Venerdì 19 maggio l’autrice Lucia Caruso ha presentato il suo libro “Ti amo da vivere” in collaborazione con U.S.E.L.T.E e alla presenza, tra il pubblico, del Convitto Nazionale Giannone con il Pon sulla lettura.
Dopo i saluti istituzionali dell’assessore Antonella Tartaglia Polcini che con piacere ha accolto nella Sala Antico Teatro di Palazzo Paolo V il pubblico presente con un plauso all’autrice per la delicatezza con cui, nel suo libro, ha affrontato un argomento tanto importante.
La storia di una neonata abbandonata sotto un albero di lillà.
Un romanzo diverso nel suo genere, poichè viene affrontato il tema dell’adozione in un romanzo piuttosto che in un saggio.
Ti amo da morire: un titolo che rimanda all’amore e alla vita.
Un vissuto di racconti di vita che segnano il passaggio dalla realtà al romanzo
I fiori di lilla, per lautrice sono simbolo di grande delicatezza e il so intento è trasmettere emozioni ai lettori grazie anche all’immagine dei fiori
Quanto è importante amare? È fondamentale, se vissuto con convinzione! Ad oggi, ci sono nel mondo 3mila bambini abbandonati e solo 400 sono fortunati se adottati o presi in casa famiglia!

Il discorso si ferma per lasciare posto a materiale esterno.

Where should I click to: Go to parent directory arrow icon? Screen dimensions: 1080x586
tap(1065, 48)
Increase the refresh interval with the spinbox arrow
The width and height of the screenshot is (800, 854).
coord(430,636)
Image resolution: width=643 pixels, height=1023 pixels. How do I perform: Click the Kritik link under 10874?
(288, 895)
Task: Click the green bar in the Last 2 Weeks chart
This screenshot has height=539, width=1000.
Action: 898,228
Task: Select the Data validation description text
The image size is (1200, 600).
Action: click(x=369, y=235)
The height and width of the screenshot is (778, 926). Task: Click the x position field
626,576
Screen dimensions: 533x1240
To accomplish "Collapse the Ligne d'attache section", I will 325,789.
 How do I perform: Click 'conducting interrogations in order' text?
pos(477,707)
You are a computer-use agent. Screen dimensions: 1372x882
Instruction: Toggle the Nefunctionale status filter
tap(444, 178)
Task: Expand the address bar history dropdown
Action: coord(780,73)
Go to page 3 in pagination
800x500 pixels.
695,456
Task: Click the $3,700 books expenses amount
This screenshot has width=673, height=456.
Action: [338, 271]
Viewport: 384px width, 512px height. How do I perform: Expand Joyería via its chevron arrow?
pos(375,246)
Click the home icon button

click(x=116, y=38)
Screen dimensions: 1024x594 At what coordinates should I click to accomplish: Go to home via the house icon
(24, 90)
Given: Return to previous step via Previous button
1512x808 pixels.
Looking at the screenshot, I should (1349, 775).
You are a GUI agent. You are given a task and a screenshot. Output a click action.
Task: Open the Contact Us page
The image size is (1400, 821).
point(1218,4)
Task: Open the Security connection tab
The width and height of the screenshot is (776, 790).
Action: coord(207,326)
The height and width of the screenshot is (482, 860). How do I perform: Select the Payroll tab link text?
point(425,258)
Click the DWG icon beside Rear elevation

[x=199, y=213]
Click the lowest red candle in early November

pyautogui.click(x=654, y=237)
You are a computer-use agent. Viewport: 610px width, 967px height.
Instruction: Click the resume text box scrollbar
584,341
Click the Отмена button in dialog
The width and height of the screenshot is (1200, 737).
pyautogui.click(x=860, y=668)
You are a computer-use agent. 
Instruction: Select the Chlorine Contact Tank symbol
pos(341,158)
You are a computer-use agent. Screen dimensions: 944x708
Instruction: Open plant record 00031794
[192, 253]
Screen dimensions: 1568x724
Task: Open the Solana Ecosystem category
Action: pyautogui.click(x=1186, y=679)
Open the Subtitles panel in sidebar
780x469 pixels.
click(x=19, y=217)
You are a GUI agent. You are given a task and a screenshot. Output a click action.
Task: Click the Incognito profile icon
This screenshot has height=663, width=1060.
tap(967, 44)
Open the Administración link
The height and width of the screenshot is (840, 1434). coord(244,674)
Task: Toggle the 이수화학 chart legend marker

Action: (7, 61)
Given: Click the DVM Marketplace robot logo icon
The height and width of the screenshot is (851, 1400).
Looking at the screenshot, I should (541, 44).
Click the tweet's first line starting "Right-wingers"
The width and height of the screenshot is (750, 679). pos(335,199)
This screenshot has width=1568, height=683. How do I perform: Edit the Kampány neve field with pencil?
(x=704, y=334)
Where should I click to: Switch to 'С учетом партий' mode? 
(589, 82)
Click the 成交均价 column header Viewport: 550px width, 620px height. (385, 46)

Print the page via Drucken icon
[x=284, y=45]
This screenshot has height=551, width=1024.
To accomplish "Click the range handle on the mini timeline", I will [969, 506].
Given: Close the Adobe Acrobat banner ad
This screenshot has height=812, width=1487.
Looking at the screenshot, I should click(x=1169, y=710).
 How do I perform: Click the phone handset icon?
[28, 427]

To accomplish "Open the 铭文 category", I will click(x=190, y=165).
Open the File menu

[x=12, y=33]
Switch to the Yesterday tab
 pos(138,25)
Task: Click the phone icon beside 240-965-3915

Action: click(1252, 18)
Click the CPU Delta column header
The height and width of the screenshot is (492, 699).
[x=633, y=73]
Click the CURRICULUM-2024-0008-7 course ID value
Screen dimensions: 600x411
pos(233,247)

Il ritorno al genere del romanzo rosa è data proprio dai social! Merito soprattutto di tik tok, la piattaforma giovanile che ha contribuito alla richiesta e all’interesse sul mercato di questo genere letterario! In base, infatti, alle indagini ISTAT, solo tra gennaio e maggio 2023 sono stati ricavati oltre 15 milioni di euro per la vendita di romanzi rosa
Ti amo da morire e non da vivere??
Amare, per l’autrice vuol dire vivere.
Morirei per te o dedico la vita a te?